TAREA ASIGNADA 1:
Según el fragmento proporcionado, ¿cuánto tiempo entiende el padre Gobato por el breviter con que, según los teólogos, se ha de celebrar la Misa?

━━━ FRAGMENTO PROPORCIONADO ━━━

De igual modo se explica el padre Gobato explicando el breviter con que los teólogos dicen se ha de celebrar la Misa: “Esto se entiende -dice- de alrededor de media hora, porque no es posible que en menos tiempo se desempeñe con la debida conveniencia y devoción cuanto respecta a las Misas ordinarias”. Y añade: “Y no me persuado fácilmente de que se pueda celebrar devotamente en un cuarto de hora, pues se me hace imposible que en tan corto espacio de tiempo no se cometan muchas faltas contra las rúbricas”. Roncaglia da por cierto que no se puede excusar de pecado mortal al sacerdote que celebrara en menos de un cuarto de hora. “Nadie -son sus palabras- juzgue que es larga la Misa cuya celebración no pasa de media hora, y todos han de juzgar demasiado breve la que dura menos de un cuarto de hora, como de ordinario estiman los teólogos. Con todo, como es imposible celebrar en el corto espacio de quince minutos devotamente y sin exponerse a no pocas omisiones, confusiones, síncopas y mutilaciones, los teólogos generalmente sostienen que no dejará de haber pecado mortal. De aquí nace que los obispos y superiores religiosos están gravemente obligados a impedir que se celebre la Misa con tan torpe y escandalosa precipitación”. De igual parecer que Roncaglia son la mayoría de los doctores, como Pasqualigi y otros citados por el cardenal Lambertini, como Quarti, Bissus, Clericato, etc. Dados estos precedentes, sostengo que hay que concluir que es difícil, por no decir imposible, excusar de pecado mortal al sacerdote que celebra en menos tiempo de un cuarto de hora, aún cuando fuese una Misa de Difuntos o la votiva de la Santísima Virgen, porque en tan poco tiempo no se puede leer sin faltar gravemente al respeto que exige el santo sacrificio y sin escandalizar gravemente al pueblo.
m) Respuestas a las excusas.

━━━ DATOS DEL EJERCICIO ━━━

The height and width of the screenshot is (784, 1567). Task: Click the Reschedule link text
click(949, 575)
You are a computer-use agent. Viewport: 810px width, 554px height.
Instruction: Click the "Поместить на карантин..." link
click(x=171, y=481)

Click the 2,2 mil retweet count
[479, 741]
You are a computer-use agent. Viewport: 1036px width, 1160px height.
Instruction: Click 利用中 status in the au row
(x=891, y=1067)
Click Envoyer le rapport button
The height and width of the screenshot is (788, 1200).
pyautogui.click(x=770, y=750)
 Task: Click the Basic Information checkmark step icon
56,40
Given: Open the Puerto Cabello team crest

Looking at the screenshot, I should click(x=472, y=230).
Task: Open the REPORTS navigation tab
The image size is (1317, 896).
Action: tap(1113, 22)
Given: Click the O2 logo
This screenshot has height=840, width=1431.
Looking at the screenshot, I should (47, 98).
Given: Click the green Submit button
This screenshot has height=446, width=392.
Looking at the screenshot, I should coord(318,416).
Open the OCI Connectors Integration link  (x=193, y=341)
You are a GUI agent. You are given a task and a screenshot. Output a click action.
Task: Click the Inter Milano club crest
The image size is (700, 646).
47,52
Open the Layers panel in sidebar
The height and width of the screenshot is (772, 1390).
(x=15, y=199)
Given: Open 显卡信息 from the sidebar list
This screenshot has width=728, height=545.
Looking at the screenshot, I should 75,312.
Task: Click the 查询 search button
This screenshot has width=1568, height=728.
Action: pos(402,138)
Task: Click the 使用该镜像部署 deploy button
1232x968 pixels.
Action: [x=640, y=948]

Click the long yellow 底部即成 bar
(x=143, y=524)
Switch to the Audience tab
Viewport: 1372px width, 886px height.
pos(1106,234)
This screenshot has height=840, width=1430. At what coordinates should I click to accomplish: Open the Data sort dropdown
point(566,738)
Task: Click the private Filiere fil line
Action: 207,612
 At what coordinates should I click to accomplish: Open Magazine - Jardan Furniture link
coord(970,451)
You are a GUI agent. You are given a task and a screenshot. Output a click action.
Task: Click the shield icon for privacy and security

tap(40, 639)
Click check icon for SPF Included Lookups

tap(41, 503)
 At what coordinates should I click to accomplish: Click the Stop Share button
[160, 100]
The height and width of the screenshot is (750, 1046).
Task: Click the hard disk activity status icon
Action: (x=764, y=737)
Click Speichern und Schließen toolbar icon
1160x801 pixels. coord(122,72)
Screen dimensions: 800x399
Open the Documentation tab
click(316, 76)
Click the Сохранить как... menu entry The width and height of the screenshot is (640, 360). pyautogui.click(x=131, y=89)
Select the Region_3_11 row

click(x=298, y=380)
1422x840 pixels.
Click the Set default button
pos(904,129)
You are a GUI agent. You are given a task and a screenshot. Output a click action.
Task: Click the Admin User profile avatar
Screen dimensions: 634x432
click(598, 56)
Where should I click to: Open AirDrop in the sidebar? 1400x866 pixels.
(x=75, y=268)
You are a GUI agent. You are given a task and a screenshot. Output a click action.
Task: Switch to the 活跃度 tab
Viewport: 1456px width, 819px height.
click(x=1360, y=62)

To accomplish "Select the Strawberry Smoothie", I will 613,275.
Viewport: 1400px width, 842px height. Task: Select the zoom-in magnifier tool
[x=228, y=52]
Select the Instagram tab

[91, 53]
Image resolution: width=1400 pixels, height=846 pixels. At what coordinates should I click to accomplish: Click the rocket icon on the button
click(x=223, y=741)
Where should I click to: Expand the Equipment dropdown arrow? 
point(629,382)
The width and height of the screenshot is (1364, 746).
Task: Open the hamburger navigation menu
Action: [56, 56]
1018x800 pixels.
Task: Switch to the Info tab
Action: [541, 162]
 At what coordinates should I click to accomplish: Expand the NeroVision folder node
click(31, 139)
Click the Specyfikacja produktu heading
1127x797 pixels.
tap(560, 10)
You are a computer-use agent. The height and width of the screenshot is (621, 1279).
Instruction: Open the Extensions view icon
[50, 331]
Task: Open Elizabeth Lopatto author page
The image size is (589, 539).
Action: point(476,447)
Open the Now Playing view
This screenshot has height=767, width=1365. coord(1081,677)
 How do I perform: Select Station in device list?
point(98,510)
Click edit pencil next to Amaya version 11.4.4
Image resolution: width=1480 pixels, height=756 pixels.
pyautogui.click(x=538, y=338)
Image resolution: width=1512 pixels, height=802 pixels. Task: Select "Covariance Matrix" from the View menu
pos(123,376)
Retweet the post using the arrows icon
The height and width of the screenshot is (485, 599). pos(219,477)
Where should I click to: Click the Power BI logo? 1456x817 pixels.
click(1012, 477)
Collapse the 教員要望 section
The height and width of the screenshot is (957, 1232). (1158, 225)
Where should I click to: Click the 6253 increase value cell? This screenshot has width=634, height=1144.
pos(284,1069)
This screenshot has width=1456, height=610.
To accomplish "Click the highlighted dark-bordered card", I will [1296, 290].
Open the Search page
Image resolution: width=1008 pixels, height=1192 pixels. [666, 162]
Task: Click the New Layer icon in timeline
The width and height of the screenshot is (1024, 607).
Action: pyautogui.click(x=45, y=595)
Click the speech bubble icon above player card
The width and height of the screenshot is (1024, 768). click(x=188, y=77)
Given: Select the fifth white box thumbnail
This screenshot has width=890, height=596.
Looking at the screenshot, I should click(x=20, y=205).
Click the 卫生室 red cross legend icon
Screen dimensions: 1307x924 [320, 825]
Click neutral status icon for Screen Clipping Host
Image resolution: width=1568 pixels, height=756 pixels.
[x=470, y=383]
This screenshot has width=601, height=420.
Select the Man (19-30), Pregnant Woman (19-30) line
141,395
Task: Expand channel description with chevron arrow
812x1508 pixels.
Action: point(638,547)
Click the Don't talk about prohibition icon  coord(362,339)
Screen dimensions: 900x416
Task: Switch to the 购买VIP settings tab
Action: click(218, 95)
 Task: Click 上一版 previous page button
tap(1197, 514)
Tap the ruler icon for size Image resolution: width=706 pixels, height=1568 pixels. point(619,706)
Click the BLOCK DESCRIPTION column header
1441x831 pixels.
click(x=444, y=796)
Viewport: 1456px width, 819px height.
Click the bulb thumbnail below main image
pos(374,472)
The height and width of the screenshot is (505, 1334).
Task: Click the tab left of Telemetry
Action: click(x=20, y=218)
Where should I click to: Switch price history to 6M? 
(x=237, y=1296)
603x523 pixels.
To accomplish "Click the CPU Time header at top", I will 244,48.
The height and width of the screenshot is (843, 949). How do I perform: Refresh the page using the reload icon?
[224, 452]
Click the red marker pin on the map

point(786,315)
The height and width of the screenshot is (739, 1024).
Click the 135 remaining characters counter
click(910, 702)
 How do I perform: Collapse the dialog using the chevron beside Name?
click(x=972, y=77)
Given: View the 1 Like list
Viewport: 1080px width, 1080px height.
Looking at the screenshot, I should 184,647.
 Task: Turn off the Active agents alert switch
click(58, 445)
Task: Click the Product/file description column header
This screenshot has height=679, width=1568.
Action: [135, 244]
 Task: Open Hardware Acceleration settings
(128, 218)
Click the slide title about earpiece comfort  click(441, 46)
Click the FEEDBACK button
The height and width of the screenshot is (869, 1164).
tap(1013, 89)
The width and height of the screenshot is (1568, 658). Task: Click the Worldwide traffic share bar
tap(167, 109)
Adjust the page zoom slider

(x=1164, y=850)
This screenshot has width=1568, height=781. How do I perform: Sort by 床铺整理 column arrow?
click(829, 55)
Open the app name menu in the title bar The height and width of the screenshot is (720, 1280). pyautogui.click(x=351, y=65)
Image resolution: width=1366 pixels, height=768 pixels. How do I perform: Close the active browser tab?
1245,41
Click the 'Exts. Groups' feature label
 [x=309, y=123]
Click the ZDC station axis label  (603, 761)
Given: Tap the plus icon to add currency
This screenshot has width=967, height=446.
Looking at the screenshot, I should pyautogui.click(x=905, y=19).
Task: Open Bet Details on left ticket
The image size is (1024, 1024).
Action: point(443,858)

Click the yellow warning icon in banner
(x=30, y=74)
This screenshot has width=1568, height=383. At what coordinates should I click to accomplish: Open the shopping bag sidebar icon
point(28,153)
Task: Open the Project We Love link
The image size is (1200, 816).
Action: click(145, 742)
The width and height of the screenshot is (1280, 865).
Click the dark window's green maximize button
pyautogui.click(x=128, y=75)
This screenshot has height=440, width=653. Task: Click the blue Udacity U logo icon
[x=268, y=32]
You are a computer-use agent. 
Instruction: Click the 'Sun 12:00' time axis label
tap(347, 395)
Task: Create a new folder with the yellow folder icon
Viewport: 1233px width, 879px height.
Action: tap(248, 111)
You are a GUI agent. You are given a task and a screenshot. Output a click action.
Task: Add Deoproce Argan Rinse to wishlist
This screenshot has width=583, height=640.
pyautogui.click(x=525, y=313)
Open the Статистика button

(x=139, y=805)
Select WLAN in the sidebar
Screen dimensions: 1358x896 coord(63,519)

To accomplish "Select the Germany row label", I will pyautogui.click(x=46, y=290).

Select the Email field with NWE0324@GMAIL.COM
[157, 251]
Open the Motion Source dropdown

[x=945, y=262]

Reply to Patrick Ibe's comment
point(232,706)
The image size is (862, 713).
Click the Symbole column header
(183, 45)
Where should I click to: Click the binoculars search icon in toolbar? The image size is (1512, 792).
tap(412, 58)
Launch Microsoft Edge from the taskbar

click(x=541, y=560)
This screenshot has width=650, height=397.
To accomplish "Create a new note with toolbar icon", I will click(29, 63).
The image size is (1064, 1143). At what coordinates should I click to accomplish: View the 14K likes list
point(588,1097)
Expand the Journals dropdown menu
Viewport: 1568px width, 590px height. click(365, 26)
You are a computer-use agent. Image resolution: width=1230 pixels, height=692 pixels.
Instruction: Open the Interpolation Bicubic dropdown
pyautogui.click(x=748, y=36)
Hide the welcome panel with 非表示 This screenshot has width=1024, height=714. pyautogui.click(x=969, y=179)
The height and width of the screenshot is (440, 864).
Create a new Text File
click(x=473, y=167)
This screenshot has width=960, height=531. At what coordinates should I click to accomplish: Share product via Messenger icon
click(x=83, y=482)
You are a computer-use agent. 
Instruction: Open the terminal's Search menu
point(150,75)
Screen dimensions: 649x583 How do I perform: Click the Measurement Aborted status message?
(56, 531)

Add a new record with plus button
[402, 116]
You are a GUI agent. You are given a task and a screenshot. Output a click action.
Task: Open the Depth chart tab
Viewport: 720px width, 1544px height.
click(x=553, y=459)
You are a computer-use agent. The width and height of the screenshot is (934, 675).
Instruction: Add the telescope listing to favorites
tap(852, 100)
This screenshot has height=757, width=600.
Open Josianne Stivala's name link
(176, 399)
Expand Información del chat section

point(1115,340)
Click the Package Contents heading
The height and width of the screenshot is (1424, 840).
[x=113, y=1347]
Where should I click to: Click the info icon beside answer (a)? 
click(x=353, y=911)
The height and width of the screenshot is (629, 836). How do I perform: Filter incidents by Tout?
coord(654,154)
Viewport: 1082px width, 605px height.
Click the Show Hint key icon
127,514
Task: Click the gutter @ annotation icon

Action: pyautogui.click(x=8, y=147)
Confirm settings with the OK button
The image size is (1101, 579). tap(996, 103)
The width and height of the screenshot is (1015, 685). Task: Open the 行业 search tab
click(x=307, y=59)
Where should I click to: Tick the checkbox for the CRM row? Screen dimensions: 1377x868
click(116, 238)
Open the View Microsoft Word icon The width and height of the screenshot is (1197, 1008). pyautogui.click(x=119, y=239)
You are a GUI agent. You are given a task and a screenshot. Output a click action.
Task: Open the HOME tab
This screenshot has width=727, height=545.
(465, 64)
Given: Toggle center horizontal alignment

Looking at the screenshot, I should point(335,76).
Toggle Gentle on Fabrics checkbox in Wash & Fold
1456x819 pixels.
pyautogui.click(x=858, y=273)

━━━

TAREA ASIGNADA 2:
Transcribe, por favor, las filas sin ningún cambio, empezando por la primera fila y terminando en la línea que contiene "Looking at the screenshot, I should 75,312.", ambas incluidas.

RESPUESTA ESCRITA 1:
Alrededor de media hora.

RESPUESTA ESCRITA 2:
The height and width of the screenshot is (784, 1567). Task: Click the Reschedule link text
click(949, 575)
You are a computer-use agent. Viewport: 810px width, 554px height.
Instruction: Click the "Поместить на карантин..." link
click(x=171, y=481)

Click the 2,2 mil retweet count
[479, 741]
You are a computer-use agent. Viewport: 1036px width, 1160px height.
Instruction: Click 利用中 status in the au row
(x=891, y=1067)
Click Envoyer le rapport button
The height and width of the screenshot is (788, 1200).
pyautogui.click(x=770, y=750)
 Task: Click the Basic Information checkmark step icon
56,40
Given: Open the Puerto Cabello team crest

Looking at the screenshot, I should click(x=472, y=230).
Task: Open the REPORTS navigation tab
The image size is (1317, 896).
Action: tap(1113, 22)
Given: Click the O2 logo
This screenshot has height=840, width=1431.
Looking at the screenshot, I should (47, 98).
Given: Click the green Submit button
This screenshot has height=446, width=392.
Looking at the screenshot, I should coord(318,416).
Open the OCI Connectors Integration link  (x=193, y=341)
You are a GUI agent. You are given a task and a screenshot. Output a click action.
Task: Click the Inter Milano club crest
The image size is (700, 646).
47,52
Open the Layers panel in sidebar
The height and width of the screenshot is (772, 1390).
(x=15, y=199)
Given: Open 显卡信息 from the sidebar list
This screenshot has width=728, height=545.
Looking at the screenshot, I should 75,312.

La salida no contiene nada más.